Я давно утонул в твоих глаз и не хочу, чтобы меня спасали.
Был бы ты моим, я бы тебя смешила…
Клянусь, каждый день я придумывала бы такую шутку, от которой ты долго смеялся бы, ведь я так люблю твой смех, твою улыбку и мне нравится, когда ты счастлив. Была бы я твоей, я бы тебя слушалась. Я бы постаралась сделать так, чтобы ты никогда не хмурил брови, я бы с тобой почти никогда не спорила и старалась бы никогда не злить. Были бы мы сейчас вдвоём, я бы с тобой не разговаривала, не задавала кучу дурацких вопросов, а села бы к тебе на колени, притянула бы к себе твоё лицо и поцеловала бы нежно-нежно.
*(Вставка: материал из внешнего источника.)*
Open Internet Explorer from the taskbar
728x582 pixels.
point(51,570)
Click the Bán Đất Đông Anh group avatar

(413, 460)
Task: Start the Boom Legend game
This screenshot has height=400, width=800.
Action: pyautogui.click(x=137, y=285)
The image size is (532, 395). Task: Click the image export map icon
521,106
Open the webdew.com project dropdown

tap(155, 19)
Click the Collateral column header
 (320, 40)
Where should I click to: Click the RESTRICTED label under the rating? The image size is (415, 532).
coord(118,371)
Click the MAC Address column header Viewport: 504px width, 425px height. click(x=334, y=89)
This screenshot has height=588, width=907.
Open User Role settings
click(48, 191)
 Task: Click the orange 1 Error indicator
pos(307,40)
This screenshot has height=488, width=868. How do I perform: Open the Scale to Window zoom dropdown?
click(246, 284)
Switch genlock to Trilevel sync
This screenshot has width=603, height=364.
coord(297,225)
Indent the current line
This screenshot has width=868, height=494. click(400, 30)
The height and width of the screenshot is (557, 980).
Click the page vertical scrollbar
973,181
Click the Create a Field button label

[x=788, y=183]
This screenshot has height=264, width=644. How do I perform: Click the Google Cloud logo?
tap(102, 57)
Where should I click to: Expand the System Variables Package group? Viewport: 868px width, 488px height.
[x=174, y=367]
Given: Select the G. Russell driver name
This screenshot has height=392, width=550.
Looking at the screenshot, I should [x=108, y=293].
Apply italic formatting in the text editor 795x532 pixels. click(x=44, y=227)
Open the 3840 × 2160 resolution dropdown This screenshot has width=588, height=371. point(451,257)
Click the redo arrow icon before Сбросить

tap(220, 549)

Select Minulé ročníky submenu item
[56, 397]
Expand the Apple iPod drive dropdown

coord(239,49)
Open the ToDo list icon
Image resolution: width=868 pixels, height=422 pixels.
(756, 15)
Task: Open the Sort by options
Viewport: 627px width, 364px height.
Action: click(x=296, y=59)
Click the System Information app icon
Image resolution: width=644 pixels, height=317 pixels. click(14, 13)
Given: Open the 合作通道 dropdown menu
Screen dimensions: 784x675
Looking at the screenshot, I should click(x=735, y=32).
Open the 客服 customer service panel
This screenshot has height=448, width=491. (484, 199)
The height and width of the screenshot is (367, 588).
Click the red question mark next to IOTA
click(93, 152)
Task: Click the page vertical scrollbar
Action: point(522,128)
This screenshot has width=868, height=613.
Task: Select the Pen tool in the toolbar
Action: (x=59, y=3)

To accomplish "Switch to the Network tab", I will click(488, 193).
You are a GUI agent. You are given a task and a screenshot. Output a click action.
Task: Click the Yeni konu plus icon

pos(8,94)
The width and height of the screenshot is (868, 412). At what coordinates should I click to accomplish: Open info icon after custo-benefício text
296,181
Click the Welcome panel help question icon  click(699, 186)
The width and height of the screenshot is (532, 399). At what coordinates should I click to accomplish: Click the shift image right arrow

Если бы я была твоя, а ты мой, мы бы никогда не расстались… ты бы меня любил, я знаю, а я бы тебя ещё сильнее…
Если бы я могла, я бы обязательно отменила это чертово сослагательное наклонение, чтобы никогда не грустить о невозможном.
Чтобы больше не скучать по тебе…
Я с тобой хотела быть нежной. А ты брал мою нежность своими грубыми руками и рвал её тонкие нити-паутинки, и они так смешно и нелепо разлетались по ветру, зачем-то продолжая сверкать на солнце. Я плакала. Ты смеялся. Мне было больно. Тебе весело. Эта игра забавляла тебя, но пришёл час, когда у меня не осталось для тебя больше нежности. Это только сначала кажется, что её целое море или даже океан. Она рвётся от грубости, тает без любви. Пришёл день, когда я почувствовала в своём сердце абсолютную пустоту к тебе. Я ушла, ни разу не оглянувшись. С тех пор я перестала плакать. А ты перестала смеяться.
В тот самый день, когда я поняла, что могу без тебя, ты понял, что без меня не можешь…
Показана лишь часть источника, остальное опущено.